In origine Lettera al padre è – sembra banale ribadirlo – una lettera. Voglio dire: una lettera vera. Non un testo letterario, non almeno nelle intenzioni. Un dato che va considerato nel suo estremo realismo. Avrei tuttavia delle difficoltà a giurare sulla sua assoluta sincerità. Poiché Kafka, quando la scrisse nel 1919, aveva già completato, o quantomeno abbozzato, la maggior parte delle sue opere, a eccezione de Il castello. Pur non avendo pubblicato nulla, era insomma già uno scrittore compiuto. Ciò significa che il suo approccio alla lettera, seppur animato da intenti di privatezza, onestà e franchezza, era viziato dal mestiere. Uno scrittore non potrà mai essere pienamente se stesso nella pagina scritta, così come un attore non sarà mai capace di inscenare un monologo nella vita privata che non sia adulterato dalla propria arte e dal proprio talento. 

 

Perciò due cose occorre tenere a mente. La prima: nella lettera Hermann non è solo il padre dispotico di Franz, il tremendo essere umano realmente esistito, il bottegaio di Praga proprietario di un negozio nei pressi della Staroměstské Náměstí, la piazza della Città Vecchia, la cui insegna raffigurava una taccola – la kavka in ceco –, ma è anche e soprattutto il personaggio di un’opera epistolare. La seconda: in conseguenza di ciò, pur essendo dichiaratamente rivolta al padre, la lettera ha come destinatari finali noi lettori, e ciò malgrado le ben note istruzioni lasciate da Kafka a Max Brod di bruciare tutto dopo la propria morte. 

 

Dirò di più: Hermann era il personaggio di un’opera letteraria ancora prima che Franz decidesse di scrivergli la lettera privata di accuse che noi oggi leggiamo. Lo era nella testa di Franz, soffuso di una luce di irrealtà, mitizzato come lo è ogni padre per il figlio, un ologramma sospeso nello spazio e nel tempo.
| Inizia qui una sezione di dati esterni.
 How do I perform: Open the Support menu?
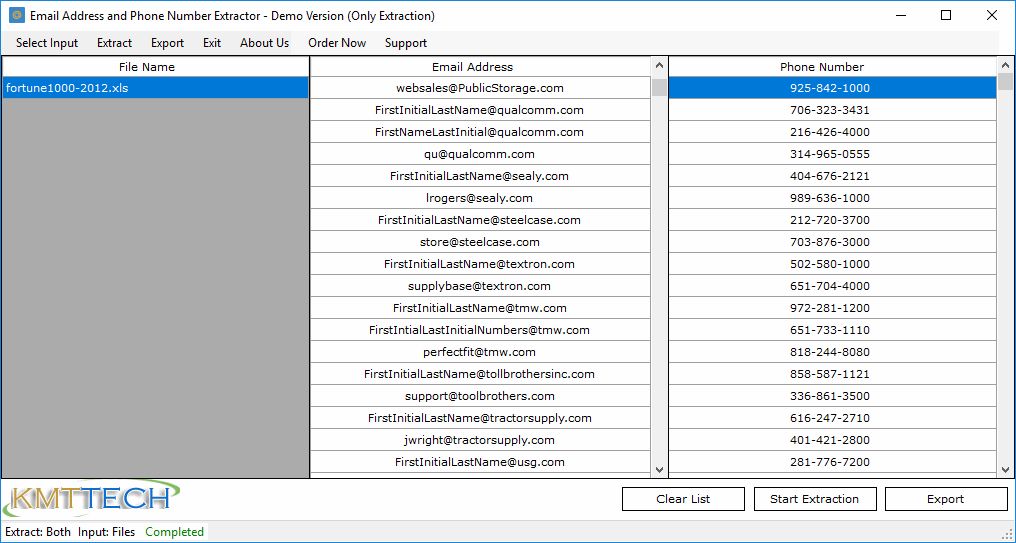pyautogui.click(x=405, y=43)
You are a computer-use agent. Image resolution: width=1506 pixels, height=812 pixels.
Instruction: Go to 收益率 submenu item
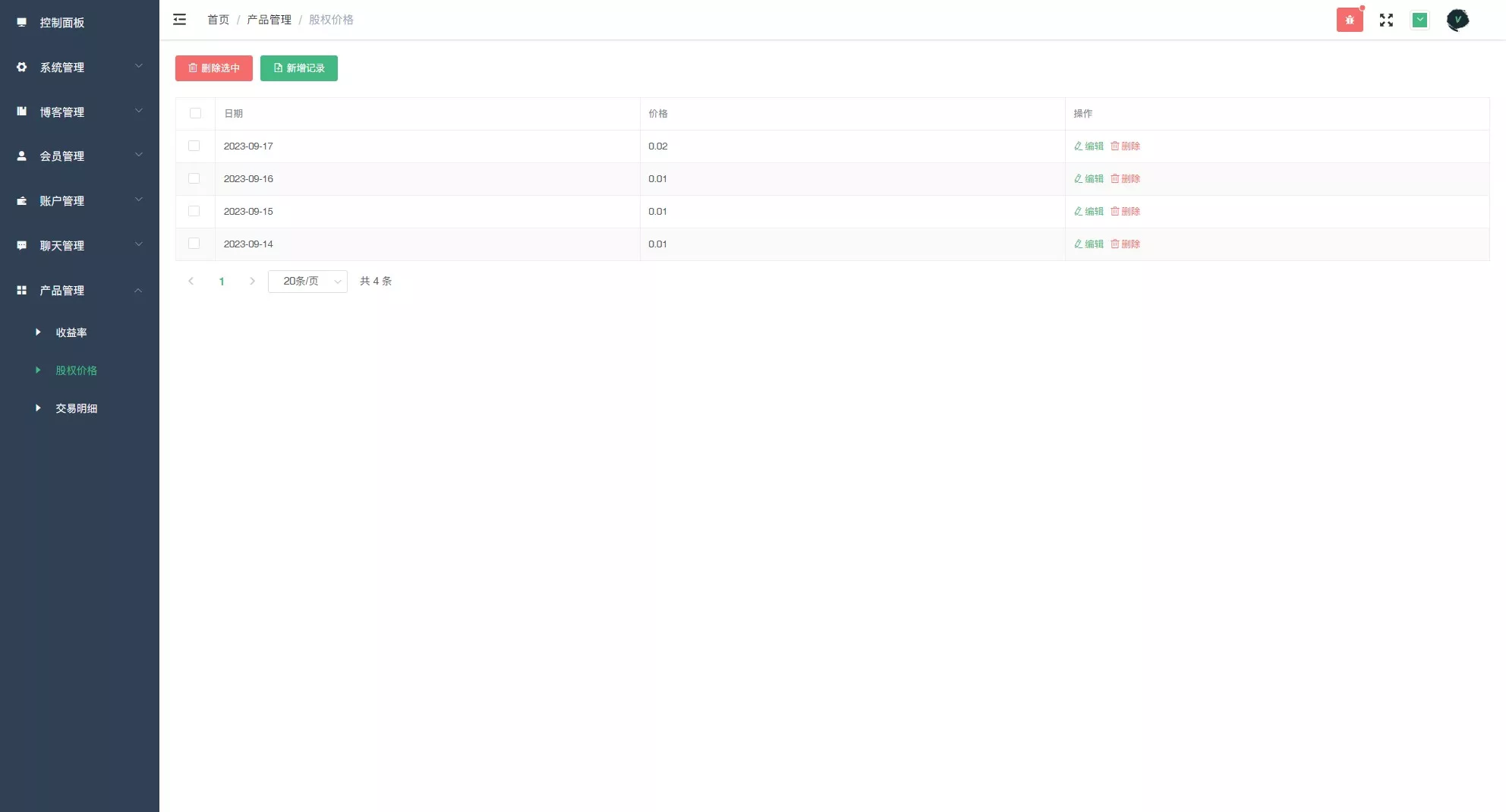click(71, 332)

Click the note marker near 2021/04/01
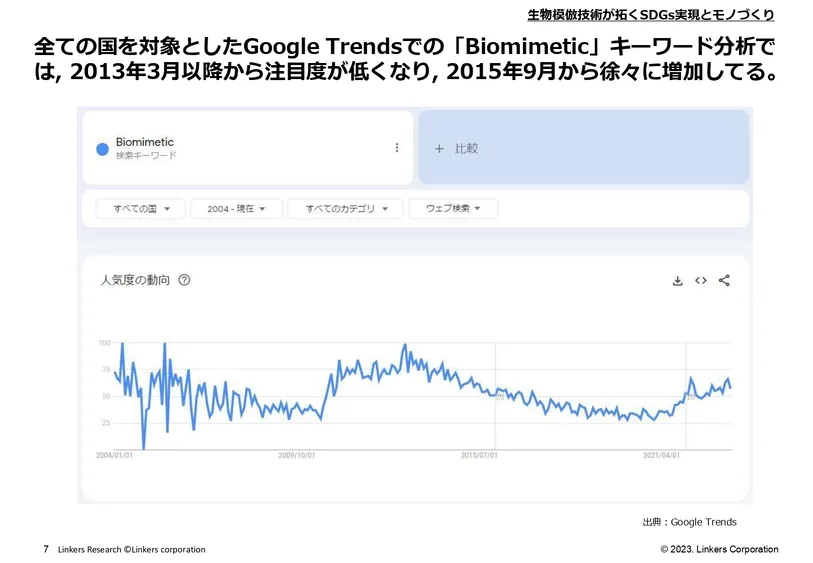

Come lo è stato per me mio padre, fin quando non ho sostituito l’immagine mentale che mi ero costruito con la verità dell’uomo che nel frattempo è diventato: un uomo mite, elegante, dai modi dolci, discreto e ravveduto. E tuttavia, anche adesso che ne scrivo, anche questa sua seconda versione, così diversa dal mio primo padre, dal giovane angosciato e immaturo che ricordo nella caverna del tempo, anche questa è una ricostruzione parziale, come lo sarebbe se lui fosse il personaggio di un mio testo letterario, o il destinatario di una lettera, in questo non c’è alcuna differenza.

 

Nonostante ciò, nella Lettera al padre la qualità che ci colpisce al di là di ogni dubbio è la sua estrema onestà, l’incontrovertibile, pulsante verità che noi lettori percepiamo attraverso le parole di Kafka. Onestà e verità che non significano adesione documentale alla realtà. Potrebbe essere, per esempio, che il famoso episodio del ballatoio dove Hermann lascia Franz in camiciola, di notte, per punirlo della sua insistenza nel chiedere dell’acqua, non sia mai avvenuto nei termini esatti riportati nel testo, ma potrebbe essere la summa degli orribili castighi a cui il padre sottoponeva Kafka bambino. “Nella realtà le cose non possono connettersi come le prove addotte nella mia lettera, la vita è qualcosa di più di un gioco di pazienza”, scrive nell’ultima pagina, curiosamente l’unica, insieme a quella che la precede, interamente vergata a mano, al contrario del resto che è stato battuto a macchina.

 

Ma a conti fatti ben poco cambierebbe. L’infinita battaglia di Kafka col padre non si esaurisce in questa lettera che, ironia della sorte, non raggiunse mai il proprio destinatario (così come le sue opere, finché egli fu in vita, non raggiunsero i lettori per i quali erano state create), ma si ripete all’infinito ogni volta che qualcuno compie l’atto di calarsi attraverso il gorgo limaccioso delle sue pagine. Così come la mia battaglia non si risolve in questa lettura, ma ne trae nuovi stimoli di riflessione, per capire cosa faccio da sette mesi a questa parte, alle prese come sono con la nuova realtà che mi riguarda, la ricostruzione della mia vita, della mia storia, del padre che ho perso e – dopo quasi quarant’anni – ritrovato.